Enum.map(new_document_terms, fn {k, v} -> :ets.match() ...  end)

But yeah thanks for the suggestions I would definitely try it out and see how does it perform against my other solution based in mostly PostgreSQL/MADlib/PL/python3u

Could you analyze the overlap distribution across terms? If most of the terms are mostly not overlapping, then I think you might profit from having mapping organized as term -> list({document_id, frequency}). This could be easily achieved with a bag ets table (duplicate_bag might give you faster insertion times).

The reasoning here is that instead of querying 1M of other documents, you’d only make about 300 lookups (one per each term in the input document). If most terms are present in a relatively small fraction of the documents, this might work much faster. So basically, something like:

new_document_terms
# for the terms of the new document, collect {document_id, frequency_product} pairs
|> Stream.flat_map(fn {term, frequency} ->
  Enum.map(
    frequencies(term), # this function returns list({document_id, frequency})
    fn {document_id, existing_frequency} -> {document_id, frequency * existing_frequency} end
  )
end)
# aggregate by document_id and compute the similarity
|> Enum.reduce(
  %{},
  fn {document_id, frequency_product}, similarities ->
    Map.update(similarities, document_id, frequency_product, &(&1 + frequency_product))
  end
)
# take only similar documents
|> Enum.filter(fn {_document_id, similarity} -> similarity > 0.5 end)
1 Like

Well the thing is some common words does have a huge number of overlap with other documents in the ETS but however:

This design might be just what I need! I will run more tests to confirm this. AFAIK, I will only be doing 300 ETS lookup (which is O(1)) and I just need to gauge the Enum.reduce/filter part.

I faced exactly this issue with bag when I have 1M documents and each have about 200 “rows” to be inserted into the ETS (a 200M rows ETS). Even using public table and write_concurrency: true/false and performing the insertion on both serial/multi process is so excruciatingly slow but duplicate_bag saved the day. Thanks for the heads up beforehand.

I wouldn’t open the champagne quite yet :slight_smile:
If there are a lot of terms which are present in many documents, then this approach might end up being slow, maybe even slower than your original take. But anyway, give it a try, and let us know how it went.

Ahh you’re right, the bottleneck is now at the Map.update part due to too many documents having overlapped terms.

WRITTEN PROBLEM A
Copy the part of the ETS similarity thread that opens with the words containing "Well the thing" and closes with "the Enum.reduce/filter part.".
WRITTEN PROBLEM B
Condense the paragraph of the ETS similarity thread beginning "Could you analyze the overlap distribution" into a short bulleted list of its main points.
The rows have no connection to the ETS similarity thread.

RECORD SET
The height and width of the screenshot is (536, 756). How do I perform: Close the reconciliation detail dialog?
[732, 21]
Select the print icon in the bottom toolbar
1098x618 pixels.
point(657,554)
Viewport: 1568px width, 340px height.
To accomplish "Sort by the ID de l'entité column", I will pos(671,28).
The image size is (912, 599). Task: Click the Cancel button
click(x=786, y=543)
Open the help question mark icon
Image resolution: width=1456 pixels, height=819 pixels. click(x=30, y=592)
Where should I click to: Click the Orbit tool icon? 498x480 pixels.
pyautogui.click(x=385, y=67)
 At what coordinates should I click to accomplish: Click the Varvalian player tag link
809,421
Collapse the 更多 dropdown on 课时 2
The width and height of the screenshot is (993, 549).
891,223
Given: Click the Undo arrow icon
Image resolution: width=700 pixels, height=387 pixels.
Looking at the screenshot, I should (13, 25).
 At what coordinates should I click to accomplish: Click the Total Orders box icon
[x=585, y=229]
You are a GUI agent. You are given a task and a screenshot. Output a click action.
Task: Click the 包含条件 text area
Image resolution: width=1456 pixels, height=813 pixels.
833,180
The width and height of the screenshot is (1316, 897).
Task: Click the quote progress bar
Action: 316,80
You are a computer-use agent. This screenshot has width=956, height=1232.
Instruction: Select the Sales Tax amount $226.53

WORKED ANSWER A
Well the thing is some common words does have a huge number of overlap with other documents in the ETS but however:

This design might be just what I need! I will run more tests to confirm this. AFAIK, I will only be doing 300 ETS lookup (which is O(1)) and I just need to gauge the Enum.reduce/filter part.

WORKED ANSWER B
- Check how the overlap is distributed across terms.
- If most terms mostly don't overlap, a mapping organized as term -> list({document_id, frequency}) might pay off.
- A bag ETS table makes this easy to set up.
- A duplicate_bag might give faster insertion times.